Just landed an internship? Consider yourself smiled on by the gods of employment. According to a 2016 report by the National Association of Colleges and Employers, odds are now in your favor—73 percent to be exact—that you'll come out the other side with a full-time job offer. Not bad!
Now, a reality check: Nothing is guaranteed in this world, and getting the internship may have been the easy part.
The truth is you're now embarking on one giant job interview. Companies consider themselves lucky to be able to assess your performance during the internship before extending an offer. Send a poor message about your work ethic, character, or capability, and your job prospects will wane faster than you can say, “Just back to lifeguarding 'til I find something."
Here are a few surefire ways to make sure you land the job.
1. Be Earlier Than On-Time
In a recent survey by CareerBuilder, more than one quarter of 3,600 workers polled admitted to showing up late at least once a month. That's despite more than half of employers expecting employees to be on time every day.
Late is not a good look for anyone—but it's especially bad for interns. It can send the message that you may take the opportunity for granted, or that you're not capable of arriving on time.
Rushing in on time but frazzled is probably not great either. Rather, be early. Just five minutes. It's probably the simplest thing you can do to indicate to your potential future employer that you're responsible and, maybe more importantly, that you care.
2. Make Your Own Work
By their nature, internships are not always well-defined roles.

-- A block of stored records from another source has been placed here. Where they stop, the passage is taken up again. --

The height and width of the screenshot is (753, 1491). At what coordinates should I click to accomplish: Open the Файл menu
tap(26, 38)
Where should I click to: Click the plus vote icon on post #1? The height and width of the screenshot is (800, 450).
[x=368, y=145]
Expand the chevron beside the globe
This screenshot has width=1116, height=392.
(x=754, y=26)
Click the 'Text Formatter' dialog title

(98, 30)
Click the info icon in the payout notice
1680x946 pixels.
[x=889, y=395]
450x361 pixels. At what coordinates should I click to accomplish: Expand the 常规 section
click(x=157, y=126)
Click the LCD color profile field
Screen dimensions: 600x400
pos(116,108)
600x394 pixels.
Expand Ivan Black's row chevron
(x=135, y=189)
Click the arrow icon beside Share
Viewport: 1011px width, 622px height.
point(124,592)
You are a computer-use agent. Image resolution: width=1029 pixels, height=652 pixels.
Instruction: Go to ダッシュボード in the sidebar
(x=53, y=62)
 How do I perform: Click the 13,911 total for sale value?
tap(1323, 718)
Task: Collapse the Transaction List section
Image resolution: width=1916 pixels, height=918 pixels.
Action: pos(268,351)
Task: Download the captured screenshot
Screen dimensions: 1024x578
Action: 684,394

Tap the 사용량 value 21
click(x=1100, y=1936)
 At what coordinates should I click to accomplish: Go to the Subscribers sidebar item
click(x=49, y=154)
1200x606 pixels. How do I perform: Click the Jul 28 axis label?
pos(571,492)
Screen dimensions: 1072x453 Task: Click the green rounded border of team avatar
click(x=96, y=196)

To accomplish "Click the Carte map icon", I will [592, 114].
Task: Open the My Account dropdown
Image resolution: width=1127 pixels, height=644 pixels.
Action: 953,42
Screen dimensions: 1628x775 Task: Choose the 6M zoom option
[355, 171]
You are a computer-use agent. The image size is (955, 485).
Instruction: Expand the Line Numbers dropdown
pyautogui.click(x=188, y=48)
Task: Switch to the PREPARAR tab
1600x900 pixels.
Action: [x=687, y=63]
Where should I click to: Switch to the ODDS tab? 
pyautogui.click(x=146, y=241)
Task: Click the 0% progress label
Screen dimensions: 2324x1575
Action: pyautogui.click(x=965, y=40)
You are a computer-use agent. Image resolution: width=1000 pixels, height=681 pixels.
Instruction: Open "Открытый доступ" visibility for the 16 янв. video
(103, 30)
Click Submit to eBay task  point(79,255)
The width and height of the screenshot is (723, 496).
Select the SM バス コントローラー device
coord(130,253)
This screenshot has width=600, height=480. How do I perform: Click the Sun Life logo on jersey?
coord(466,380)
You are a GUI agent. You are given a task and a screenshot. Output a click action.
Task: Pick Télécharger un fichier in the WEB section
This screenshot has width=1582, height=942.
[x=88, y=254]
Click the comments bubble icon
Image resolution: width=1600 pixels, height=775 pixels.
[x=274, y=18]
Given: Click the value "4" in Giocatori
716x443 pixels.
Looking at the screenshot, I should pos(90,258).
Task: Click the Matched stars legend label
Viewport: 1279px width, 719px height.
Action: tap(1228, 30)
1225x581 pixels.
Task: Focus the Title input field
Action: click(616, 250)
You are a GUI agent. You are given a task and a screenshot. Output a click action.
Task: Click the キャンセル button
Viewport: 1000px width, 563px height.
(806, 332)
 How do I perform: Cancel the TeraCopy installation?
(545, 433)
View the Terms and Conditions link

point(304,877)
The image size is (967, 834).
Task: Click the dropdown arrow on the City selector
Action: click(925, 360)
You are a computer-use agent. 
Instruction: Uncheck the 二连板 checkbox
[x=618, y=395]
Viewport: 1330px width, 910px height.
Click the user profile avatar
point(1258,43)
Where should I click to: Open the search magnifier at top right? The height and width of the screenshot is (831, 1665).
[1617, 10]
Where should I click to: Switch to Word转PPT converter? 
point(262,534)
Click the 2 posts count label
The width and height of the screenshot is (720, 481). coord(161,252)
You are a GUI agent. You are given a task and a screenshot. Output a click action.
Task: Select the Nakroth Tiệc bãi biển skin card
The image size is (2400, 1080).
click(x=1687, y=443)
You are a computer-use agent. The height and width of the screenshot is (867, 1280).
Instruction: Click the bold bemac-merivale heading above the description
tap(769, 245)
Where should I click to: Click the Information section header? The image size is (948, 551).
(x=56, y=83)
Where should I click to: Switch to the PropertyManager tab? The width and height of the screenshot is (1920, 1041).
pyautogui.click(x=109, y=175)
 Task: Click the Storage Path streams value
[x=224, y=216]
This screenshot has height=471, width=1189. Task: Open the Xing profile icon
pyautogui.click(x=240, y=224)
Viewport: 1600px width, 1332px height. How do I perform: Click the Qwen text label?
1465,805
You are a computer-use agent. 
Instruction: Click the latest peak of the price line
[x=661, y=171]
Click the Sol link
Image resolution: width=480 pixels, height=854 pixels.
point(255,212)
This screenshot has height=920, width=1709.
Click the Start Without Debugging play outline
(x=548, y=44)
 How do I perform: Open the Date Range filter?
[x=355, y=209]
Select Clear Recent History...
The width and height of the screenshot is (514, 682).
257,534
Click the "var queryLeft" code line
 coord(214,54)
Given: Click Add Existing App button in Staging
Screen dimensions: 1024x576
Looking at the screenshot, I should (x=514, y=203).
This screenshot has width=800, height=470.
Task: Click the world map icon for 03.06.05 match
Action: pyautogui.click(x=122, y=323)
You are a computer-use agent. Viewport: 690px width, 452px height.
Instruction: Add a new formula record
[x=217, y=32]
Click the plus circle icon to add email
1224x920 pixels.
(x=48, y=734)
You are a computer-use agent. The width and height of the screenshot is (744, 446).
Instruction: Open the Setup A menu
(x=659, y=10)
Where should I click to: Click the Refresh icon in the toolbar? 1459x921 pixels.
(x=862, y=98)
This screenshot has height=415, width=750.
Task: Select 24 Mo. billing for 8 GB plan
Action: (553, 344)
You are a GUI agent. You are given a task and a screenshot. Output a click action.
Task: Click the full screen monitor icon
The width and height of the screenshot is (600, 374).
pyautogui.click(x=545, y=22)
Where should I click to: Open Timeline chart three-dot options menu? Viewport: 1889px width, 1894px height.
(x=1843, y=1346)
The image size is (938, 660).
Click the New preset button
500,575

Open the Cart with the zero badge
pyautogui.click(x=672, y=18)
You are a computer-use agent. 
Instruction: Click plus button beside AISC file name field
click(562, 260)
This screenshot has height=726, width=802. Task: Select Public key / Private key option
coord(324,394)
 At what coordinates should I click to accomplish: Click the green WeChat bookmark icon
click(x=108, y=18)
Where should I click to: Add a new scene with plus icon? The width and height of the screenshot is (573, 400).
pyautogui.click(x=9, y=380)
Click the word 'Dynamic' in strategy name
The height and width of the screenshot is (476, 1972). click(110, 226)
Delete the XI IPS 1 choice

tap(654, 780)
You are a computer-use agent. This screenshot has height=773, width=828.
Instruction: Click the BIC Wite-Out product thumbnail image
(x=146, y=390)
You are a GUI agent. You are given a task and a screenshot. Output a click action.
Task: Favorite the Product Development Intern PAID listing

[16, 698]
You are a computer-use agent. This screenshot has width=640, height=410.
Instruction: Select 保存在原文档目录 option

Think about it: How could a critical job function come and go with the seasons, filled by someone with little to no work experience?
Granted, at larger, more-established companies there are often programs in place to make sure interns are contributing and learning. But interns at smaller or newer companies may well discover that their internships are project-based.
“Project-based" is sometimes code for “find something to work on lest wither the summer away twirling your thumbs." So, here's the sage advice: Stop at nothing to find something to work on, no matter how small the task. Knock on doors. Approach every cubicle. Ask everyone and anyone whether you can lend a hand somehow. Chances are there's someone with a long to-do list and tasks to spare.
3. Reek of Breezy Competence
Picture this: Interns start out as small, delicate seeds, and the internship is the soil your employer plants you in so that you can sprout and grow. When the season passes, if all goes according to plan, you will have bloomed into a flower that your boss can't help but pick.
But that flower thrives on recognition and competence, and the only way to receive or demonstrate those is to do something well.
It may sound straightforward, but doing a good job requires more than finishing something on time or to completion. Not only should you double, triple check your work for accuracy, you should take pains to contextualize the assignment so that you can execute it with maximum value-add. How does it fit into the big picture, so that you can improve a process that's bigger than your portion of it?
4. Go Easy on the Phone Use
Quick, flashback to the time when society functioned well and people did their jobs without much fuss. They had ample attention spans and were grateful to be employed. The wheels of commerce seemed to turn and turn, and... smartphones didn't exist yet.
Alas, in today's technology-obsessed world it's not so easy to leave your phone untouched all day. But what is possible? Keeping your phone use in check. Don't turn to Instagram the moment you finish a task, and respond to text messages and make your phone calls at lunch.
5. Network, Network, Network. Network. And, Network.
I've saved the most important point for last. Networking is a huge part of being an intern. It's your chance to gather information, build your contacts list, and charm the pants off whoever will take 30 minutes out of their day to meet with you.
Networking doesn't have to be an exercise in pleasantries. Feel free to ask honest questions about what people do and don't like about their roles, and how they got where they are today. Their answers could recalibrate your thinking and inform your next move.
Remember, you've already landed the internship so now it's your job to show your boss why they should keep you around, permanently. Follow these tips, put your best foot forward, and you may just land yourself the full-time gig.